DATA FOR THIS EXERCISE:

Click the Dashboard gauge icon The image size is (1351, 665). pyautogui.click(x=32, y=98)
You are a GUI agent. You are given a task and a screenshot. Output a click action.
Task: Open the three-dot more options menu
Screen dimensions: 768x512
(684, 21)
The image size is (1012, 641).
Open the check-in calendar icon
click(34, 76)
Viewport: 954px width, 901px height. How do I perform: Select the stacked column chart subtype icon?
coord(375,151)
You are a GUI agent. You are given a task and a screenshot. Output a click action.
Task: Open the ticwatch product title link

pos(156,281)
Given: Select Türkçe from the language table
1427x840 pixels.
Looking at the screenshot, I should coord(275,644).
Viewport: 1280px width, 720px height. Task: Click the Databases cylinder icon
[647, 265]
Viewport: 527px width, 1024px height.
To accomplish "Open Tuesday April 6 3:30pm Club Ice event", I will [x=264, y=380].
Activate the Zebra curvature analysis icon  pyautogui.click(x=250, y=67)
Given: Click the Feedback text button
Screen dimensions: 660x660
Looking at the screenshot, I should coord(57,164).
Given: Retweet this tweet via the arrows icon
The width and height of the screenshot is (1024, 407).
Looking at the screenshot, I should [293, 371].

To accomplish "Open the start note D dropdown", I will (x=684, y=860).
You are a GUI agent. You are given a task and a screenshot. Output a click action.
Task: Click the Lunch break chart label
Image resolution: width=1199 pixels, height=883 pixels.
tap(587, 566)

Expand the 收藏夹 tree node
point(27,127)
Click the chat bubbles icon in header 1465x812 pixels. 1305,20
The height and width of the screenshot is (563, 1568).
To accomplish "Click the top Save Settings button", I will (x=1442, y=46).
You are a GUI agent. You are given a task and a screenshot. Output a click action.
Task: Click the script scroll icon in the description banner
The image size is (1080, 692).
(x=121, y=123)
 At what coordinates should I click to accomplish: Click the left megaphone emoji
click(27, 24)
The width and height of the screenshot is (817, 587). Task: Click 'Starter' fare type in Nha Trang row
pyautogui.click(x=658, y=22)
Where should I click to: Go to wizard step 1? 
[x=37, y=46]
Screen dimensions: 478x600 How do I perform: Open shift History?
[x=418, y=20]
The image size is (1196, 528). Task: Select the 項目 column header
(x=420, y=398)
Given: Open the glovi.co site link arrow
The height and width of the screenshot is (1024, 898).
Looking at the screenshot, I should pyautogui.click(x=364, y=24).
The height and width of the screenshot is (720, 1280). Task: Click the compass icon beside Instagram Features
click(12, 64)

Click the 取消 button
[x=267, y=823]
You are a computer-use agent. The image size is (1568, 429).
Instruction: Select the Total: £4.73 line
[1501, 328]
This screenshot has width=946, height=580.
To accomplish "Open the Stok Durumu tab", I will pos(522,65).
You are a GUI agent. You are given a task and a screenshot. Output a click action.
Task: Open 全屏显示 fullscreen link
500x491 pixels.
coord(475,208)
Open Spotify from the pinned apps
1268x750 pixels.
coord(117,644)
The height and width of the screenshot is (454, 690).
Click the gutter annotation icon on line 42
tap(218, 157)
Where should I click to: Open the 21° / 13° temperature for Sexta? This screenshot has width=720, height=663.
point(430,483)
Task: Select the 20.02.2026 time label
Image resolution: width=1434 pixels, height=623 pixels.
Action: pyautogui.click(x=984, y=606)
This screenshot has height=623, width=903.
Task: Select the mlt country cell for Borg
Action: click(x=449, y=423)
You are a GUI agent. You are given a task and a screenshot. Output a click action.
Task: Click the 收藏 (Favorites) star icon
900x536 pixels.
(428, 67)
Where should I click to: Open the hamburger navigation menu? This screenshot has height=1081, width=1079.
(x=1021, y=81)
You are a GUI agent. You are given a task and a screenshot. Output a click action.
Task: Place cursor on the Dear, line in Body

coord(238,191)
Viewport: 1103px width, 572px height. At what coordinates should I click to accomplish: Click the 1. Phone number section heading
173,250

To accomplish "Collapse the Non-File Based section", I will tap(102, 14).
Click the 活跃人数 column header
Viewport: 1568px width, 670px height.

WORK TASK: Transcribe nothing except the lines from the one with "900x536 pixels." through the end of the data above, each exactly as it appears.

WRITTEN REPLY:
900x536 pixels.
(428, 67)
Where should I click to: Open the hamburger navigation menu? This screenshot has height=1081, width=1079.
(x=1021, y=81)
You are a GUI agent. You are given a task and a screenshot. Output a click action.
Task: Place cursor on the Dear, line in Body

coord(238,191)
Viewport: 1103px width, 572px height. At what coordinates should I click to accomplish: Click the 1. Phone number section heading
173,250

To accomplish "Collapse the Non-File Based section", I will tap(102, 14).
Click the 活跃人数 column header
Viewport: 1568px width, 670px height.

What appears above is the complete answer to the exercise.